# THE EXERCISE
Could you give the rows again from the line containing "This screenshot has height=635, width=790." through the line containing "the gold crown", with "membership" renamed to "subscription" and everything else unchanged? Leave the pictures out.

# DATASET RECORDS
★ ★ ★

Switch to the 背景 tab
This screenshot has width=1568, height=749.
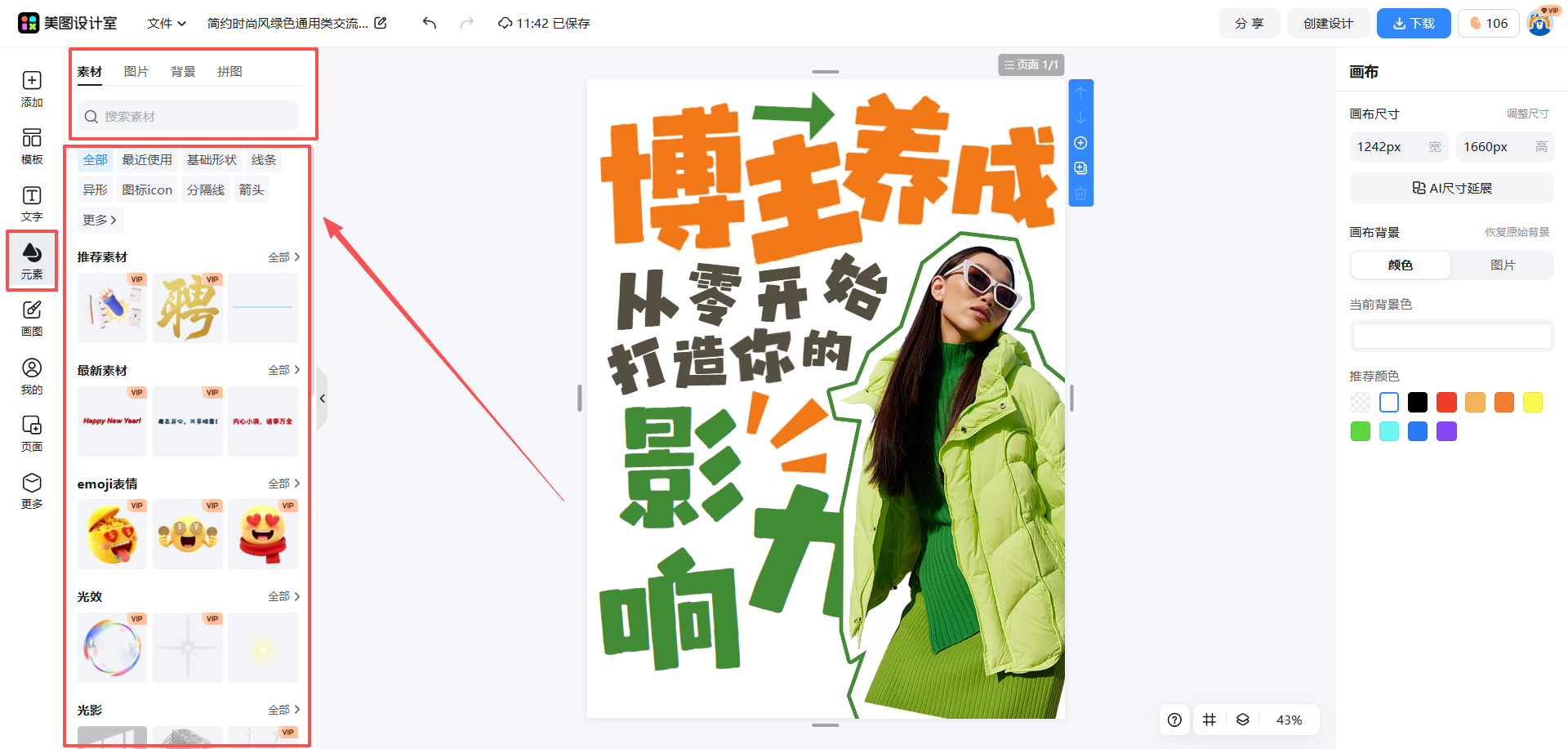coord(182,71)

★ ★ ★

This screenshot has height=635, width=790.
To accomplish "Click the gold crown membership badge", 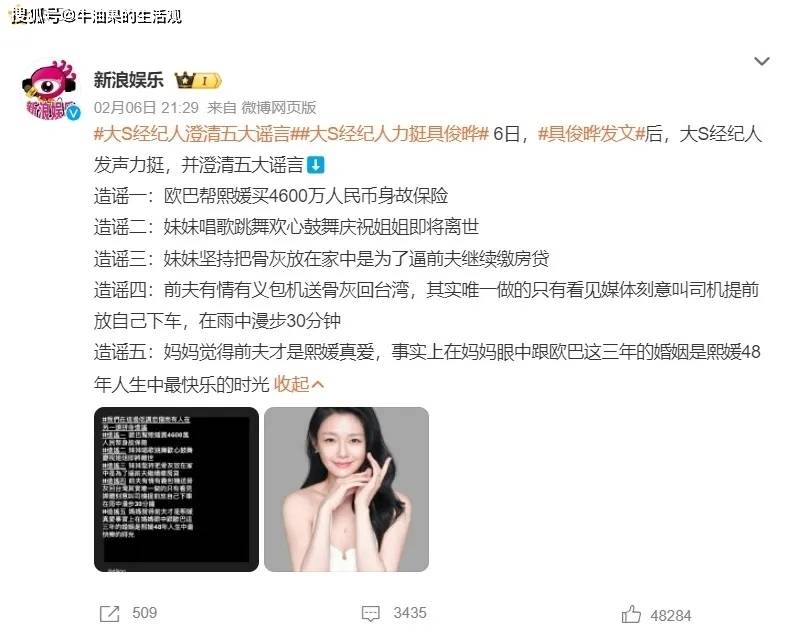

★ ★ ★

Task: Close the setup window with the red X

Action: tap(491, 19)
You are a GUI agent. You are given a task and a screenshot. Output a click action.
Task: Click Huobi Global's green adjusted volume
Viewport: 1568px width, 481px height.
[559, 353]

★ ★ ★

# ANSWER BELOW
This screenshot has height=635, width=790.
To accomplish "Click the gold crown subscription badge", 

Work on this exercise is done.